I'm embarrassed to even write some of the things in this post.... but what do you do! 

Friday night I was out while the BF was home with the dogs. The oldest, Bailey, 11 months, is potty trained. The BF said Bailey ask him to go outside and Bailey peed outside. The BF came in, sat on the couch and said Bailey hoped up and sat next to him. He looked over, and Bailey was squatting and beginning to poop on the couch!!! :frusty: He's NEVER had an accident on furniture but the BF said this didn't look like an accident! I came home around 1am and went to bed, cuddling with Bailey and Sam (4 months). I woke up to take them out in the early morning and noticed the BF was in the guest bed. I woke him up to see what he was doing there and he said when he went to bed there was a puddle of pee on his side of the bed!!! :jaw: (obviously the amount of pee was from Bailey).

Why is he having accidents on furniture? Is it out of spite towards the BF? If he ever has accidents any more its on the floor in regular spots he used to have accidents at when he was younger. But on the couch?? and Bed??? Is he still jealous of the new puppy, we havent even had him a month yet? 

:help:


----------



## Lina (Apr 26, 2007)

It sounds like Bailey is trying to establish his dominance over your boyfriend. You need to remove all furniture and bed privileges from him until he learns that he is NOT alpha to your boyfriend. Perhaps even have your boyfriend feed him and walk him, if this is something he would be willing to do. The more he realizes that your boyfriend is also a provider and alpha to him, the better it will be. The most important thing, though, is to banish Bailey from the bed and furniture until he gets his act together. Crate him during the night. He WILL complain for the first few days, so be prepared for that, but eventually you will see much better behavior out of him.

Good luck!


----------



## polo (May 6, 2008)

We have been crating him since! We just started allowing them in the bed again. They were both in crates at night while the puppy was still new to make sure he didn't have any accidents at night. Now he's ok so we let them back in bed...before this! The BF has been living with me since February and I thought he had shown his dominance over Bailey. If Bailey gets loose outside, he will run from me like he is playing and I can never catch him, but stops and submits to the BF with a simple firm "sit". In a month or so Bailey starts his intermediate training class the the BF will be taking him to....hopefully that will help?!?


----------



## Lina (Apr 26, 2007)

Training class with your BF should definitely help, but I still think that you should crate him again for now. Being on the bed again might have made him think that he was more alpha. Crating him should help, I think.


----------



## LuvCicero (Mar 31, 2008)

A trainer told me that if a furbaby sleeps on your bed, he thinks it's his bed, and he is allowing you to sleep with him and he is Alpha. Same with furniture. So it might be that he doesn't want your BF in his bed. Boy do they have their ways to get their way!! 
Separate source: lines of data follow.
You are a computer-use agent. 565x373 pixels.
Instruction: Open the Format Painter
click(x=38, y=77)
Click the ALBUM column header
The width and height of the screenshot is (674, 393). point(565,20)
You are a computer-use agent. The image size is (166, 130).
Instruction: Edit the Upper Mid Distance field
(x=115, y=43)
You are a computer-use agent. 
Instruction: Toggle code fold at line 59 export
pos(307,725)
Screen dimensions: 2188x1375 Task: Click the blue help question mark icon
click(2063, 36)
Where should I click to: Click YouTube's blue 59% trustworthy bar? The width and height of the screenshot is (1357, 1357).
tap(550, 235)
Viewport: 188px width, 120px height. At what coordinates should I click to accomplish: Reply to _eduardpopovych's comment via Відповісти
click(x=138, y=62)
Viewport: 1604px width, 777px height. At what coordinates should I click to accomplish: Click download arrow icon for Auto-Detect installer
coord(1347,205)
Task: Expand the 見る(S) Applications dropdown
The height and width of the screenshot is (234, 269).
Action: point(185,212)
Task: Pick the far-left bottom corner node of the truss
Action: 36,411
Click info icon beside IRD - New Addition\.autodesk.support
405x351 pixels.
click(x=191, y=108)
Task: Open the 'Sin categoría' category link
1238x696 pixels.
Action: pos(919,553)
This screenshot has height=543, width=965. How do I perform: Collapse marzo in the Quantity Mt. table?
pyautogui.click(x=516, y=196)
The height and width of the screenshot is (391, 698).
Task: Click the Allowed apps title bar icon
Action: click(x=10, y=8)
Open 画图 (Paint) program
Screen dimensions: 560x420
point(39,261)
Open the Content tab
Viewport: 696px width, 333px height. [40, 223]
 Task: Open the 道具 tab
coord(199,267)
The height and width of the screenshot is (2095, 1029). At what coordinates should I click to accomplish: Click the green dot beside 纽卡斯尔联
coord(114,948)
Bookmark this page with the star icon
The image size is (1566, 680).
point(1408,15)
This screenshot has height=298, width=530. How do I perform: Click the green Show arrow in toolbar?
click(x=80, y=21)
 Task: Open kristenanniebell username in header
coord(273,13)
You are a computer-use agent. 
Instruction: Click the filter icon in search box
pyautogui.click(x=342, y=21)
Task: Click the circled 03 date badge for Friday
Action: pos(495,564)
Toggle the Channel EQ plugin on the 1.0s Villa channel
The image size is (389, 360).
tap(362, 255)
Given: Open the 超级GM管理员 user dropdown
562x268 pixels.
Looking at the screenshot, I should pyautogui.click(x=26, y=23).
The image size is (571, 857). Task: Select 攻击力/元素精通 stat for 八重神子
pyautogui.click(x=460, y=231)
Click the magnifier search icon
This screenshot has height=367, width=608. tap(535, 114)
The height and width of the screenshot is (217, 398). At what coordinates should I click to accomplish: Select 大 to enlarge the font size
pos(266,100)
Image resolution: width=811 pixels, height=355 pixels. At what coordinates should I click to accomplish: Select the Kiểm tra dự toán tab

My pom slept with DH and I for several years, but as she got more and more attached to me, she didn't like hubby being in the bed. If he tried to touch me she would growl and snip at him -- so a nice crate became her sleeping place. 

Hopefully, with your BF going to training classes, he will accept him as "master".


----------



## EstrellaVila (Nov 30, 2007)

Oh goodness. Im sorry for all the poop and pee he is causing you. I don't have any additional advice, but I wish you patience and I hope it passes!


----------